- [DIRECTION] Count the lines in the entries below that contain the string "screenshot", treating uppercase and lowercase as different. Give only the number.
[Start]
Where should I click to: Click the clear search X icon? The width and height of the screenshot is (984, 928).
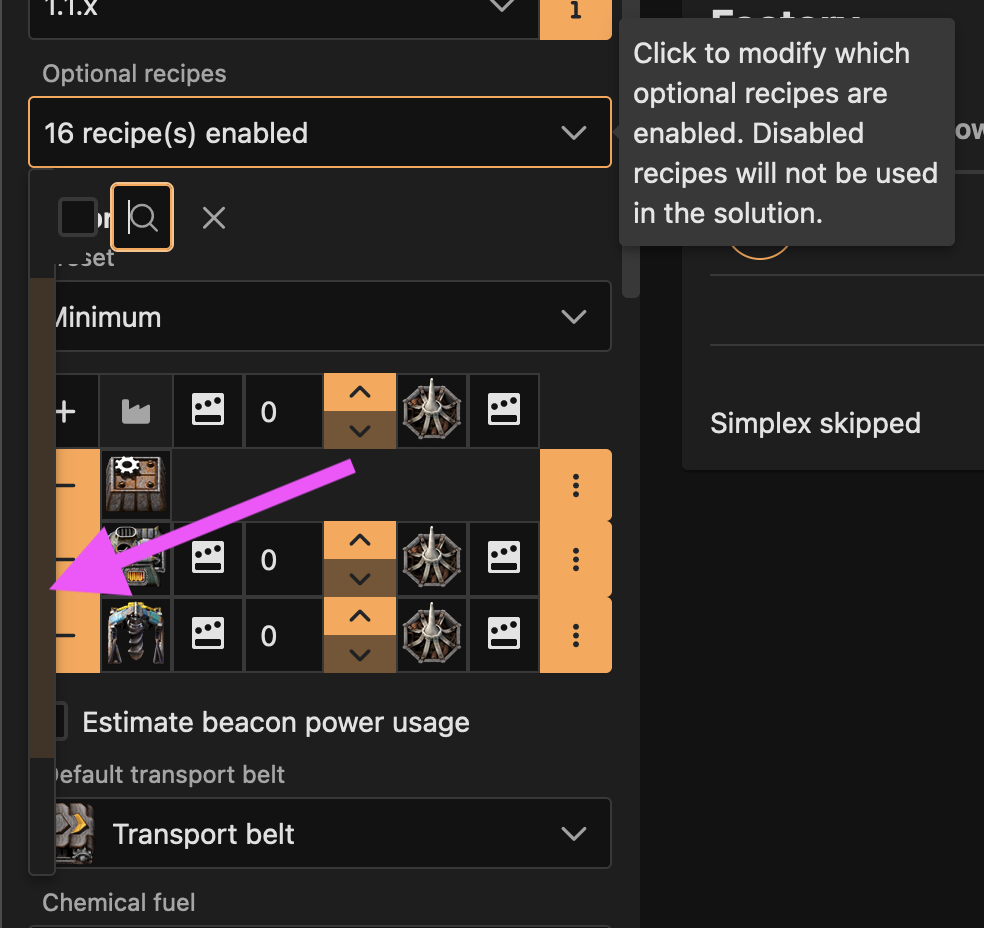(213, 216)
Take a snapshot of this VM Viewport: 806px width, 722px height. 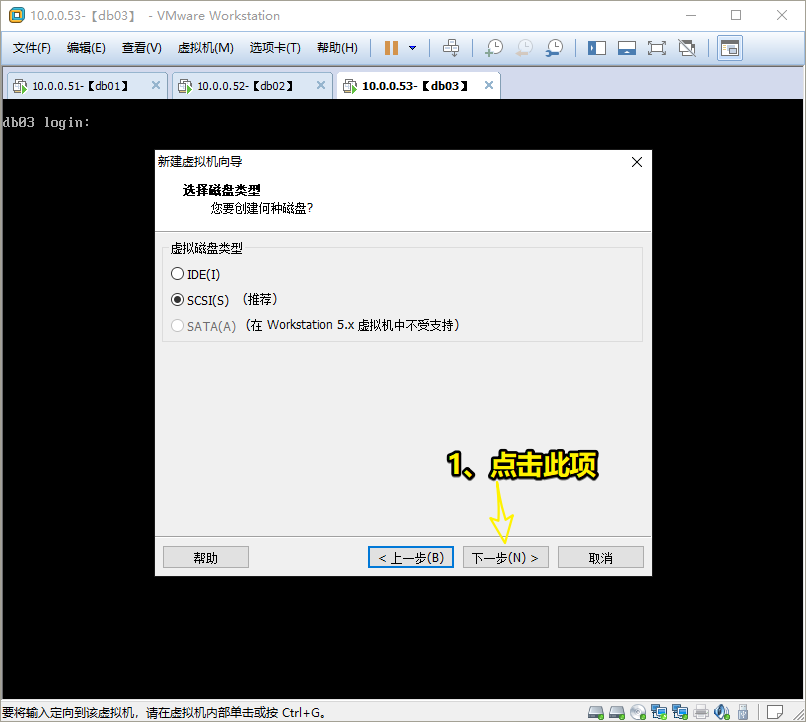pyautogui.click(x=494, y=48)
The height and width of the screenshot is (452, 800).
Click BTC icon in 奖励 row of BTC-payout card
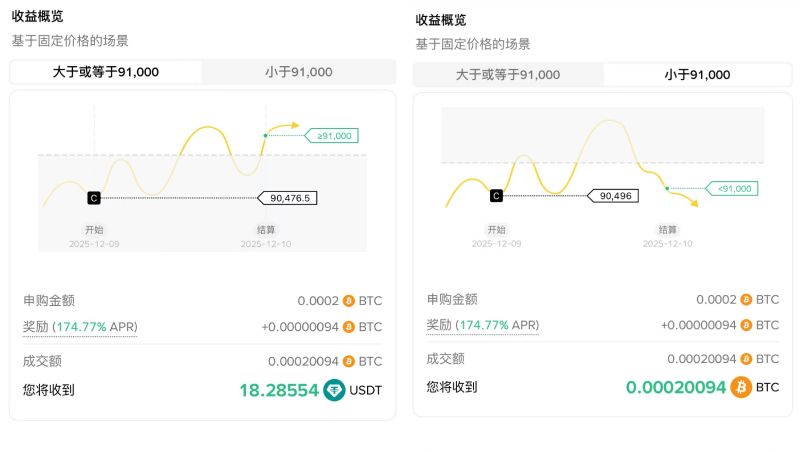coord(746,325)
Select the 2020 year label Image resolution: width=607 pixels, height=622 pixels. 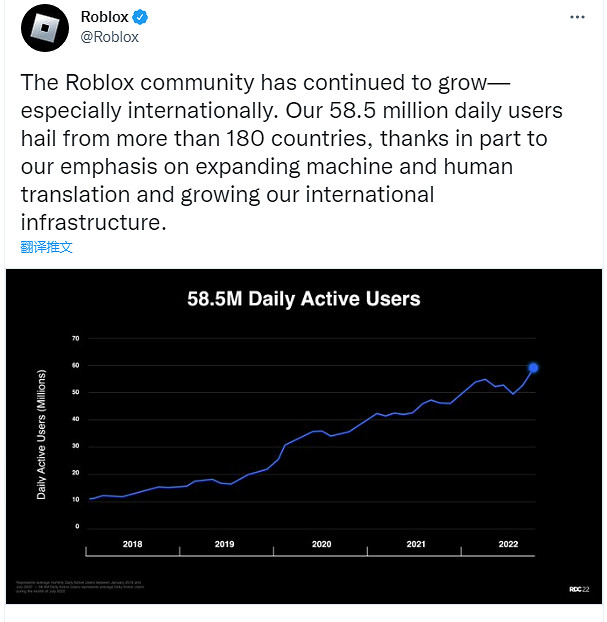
[End]
- [RESULT OF THE EXERCISE] 2